Ontem revi O Cão e a Raposa (The Fox and the Hound, 1981), graças ao meu sobrinho de 3 anos, e me surpreendi com o filme. Esse foi um dos desenhos da Disney que mais assisti quando era bem pequeno e confesso que não lembrava dos detalhes, apenas do enredo de um modo geral.
Levemente baseado no livro homônimo de Daniel Pratt Mannix IV, o filme conta a história de uma raposa e um cão de caça que tornam-se melhores amigos e fazem de tudo para permanecer juntos, embora todos tentem lembrá-los de que têm papéis opostos e não podem conviver. Esse é o principal conflito do filme, que mostra como a sociedade nos obriga a seguir caminhos pré-determinados, mesmo que lutemos contra. A maneira como a amizade é abordada também é belíssima: frágil e forte ao mesmo tempo, inocente e sujeita à nossa natureza e aos nossos instintos.

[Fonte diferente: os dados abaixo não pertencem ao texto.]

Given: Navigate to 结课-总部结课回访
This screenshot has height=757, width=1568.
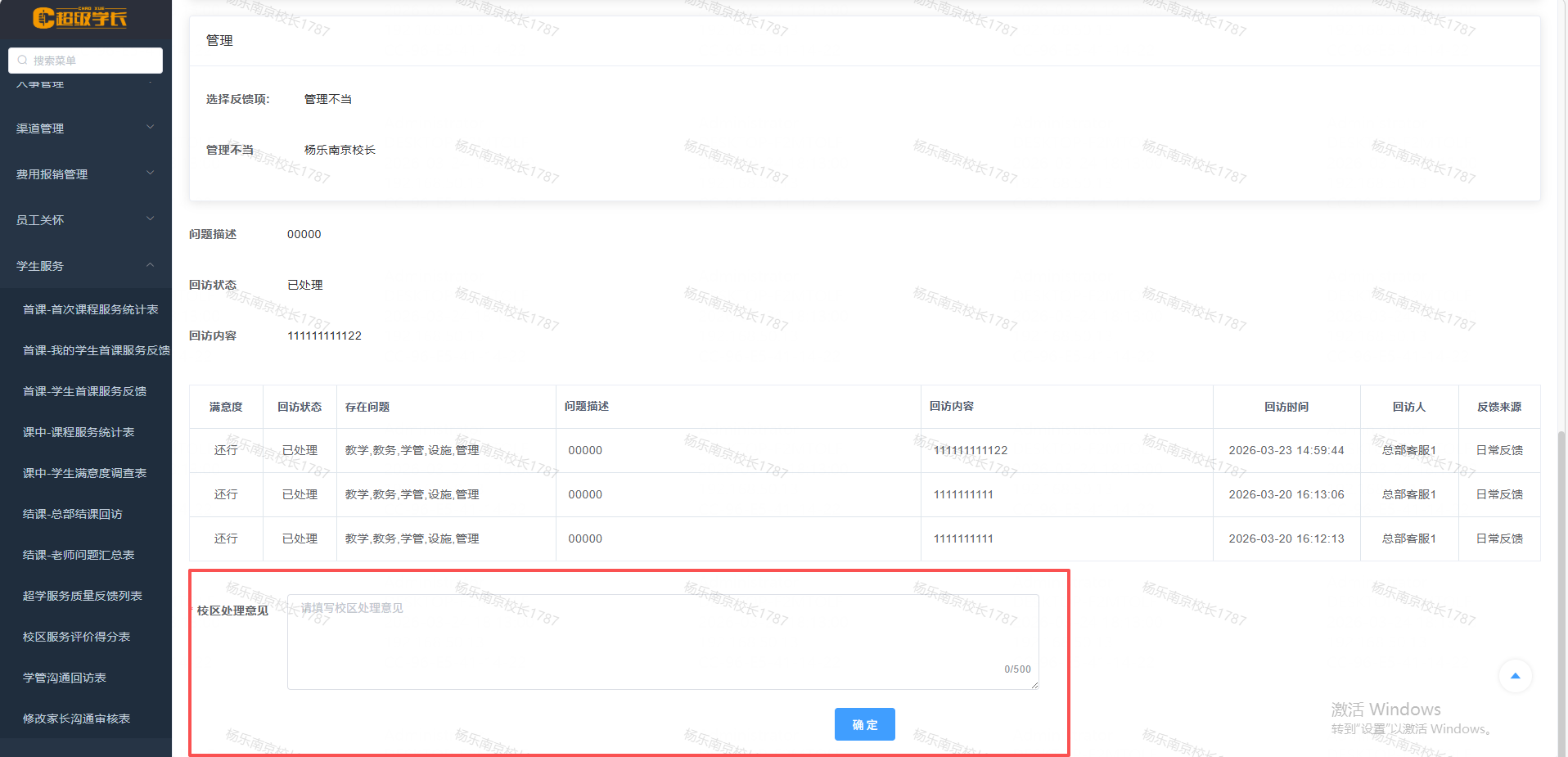Looking at the screenshot, I should click(x=73, y=514).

Uma verdadeira lição de vida.

Dodó (a raposa, que no original é Tod) fica orfã e é adotada por uma velhinha e Toby (o cão, que no original é Copper) chega ainda filhote à casa do vizinho caçador. Os dois ficam amigos rapidamente e encontram-se sempre às escondidas. No inverno, Toby é levado por seu dono, juntamente com o cão Chefe, para uma montanha onde cresce aprendendo a caçar. Nesse período ele se torna um excelente farejador e garante ao seu dono muitas peles de raposa. Quando regressa à casa, é procurado por Dodó e apesar de feliz em rever o amigo, pede que ele se afaste para não criar problemas. Dodó insiste em visitá-lo e acaba acordando Chefe, que persegue a raposa até quase morrer atropelado por um trem. Vendo Chefe seriamente ferido, Toby promete caçar Dodó nem que seja a última coisa que faça na vida.

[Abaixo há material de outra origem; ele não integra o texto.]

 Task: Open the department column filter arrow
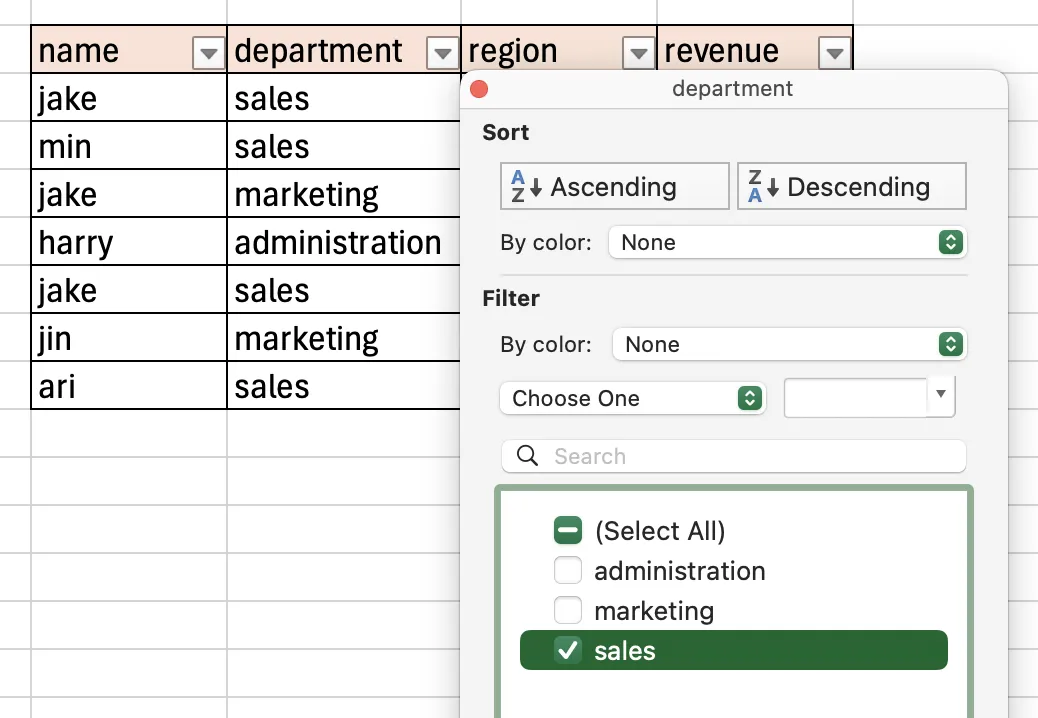(442, 51)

Assustada com as ameaças do vizinho, a dona de Dodó o abandona numa reserva florestal, onde ele mais uma vez é perseguido pelo caçador e Toby, mas consegue fugir. Vendo um urso atacar o cão, a raposa volta em seu auxílio e quase morre. No momento final em que o caçador vai executar Dodó, Toby fica no caminho e ele decide voltar pra casa. No fim, todos ficam bem, cada um em seu canto.
Apesar do “final feliz”, o filme mostra que só existe harmonia e paz com a distância entre os dois. É, talvez, o final feliz mais triste dos clássicos da Disney.

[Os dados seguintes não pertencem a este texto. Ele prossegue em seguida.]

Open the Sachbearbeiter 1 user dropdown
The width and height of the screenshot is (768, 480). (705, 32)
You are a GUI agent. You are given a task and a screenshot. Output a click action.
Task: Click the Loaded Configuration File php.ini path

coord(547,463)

No livro original, a história não tem muito a ver com o desenho. Os animais não falam e não são amigos, são apenas um cão e uma raposa. No livro a raposa não se adapta à vida doméstica e foge, atraindo Chefe e causando a morte dele num trilho de trem. O cão e seu dono a caçam durante vários anos buscando vingança até que ela morre após uma noite e um dia de perseguição. Velho e cansado, o cão também morre, sacrificado pelo caçador. A história é contada através da visão de Tod e Copper. Dos dez capítulos do livro, quatro são da perspectiva do cão e seis da raposa. Infelizmente não o encontrei para vender.
















duda, belissimo post. divino. realmente a natureza do filme nos alimenta. E dá muita raiva em aceitar esse ”final feliz”. parabens.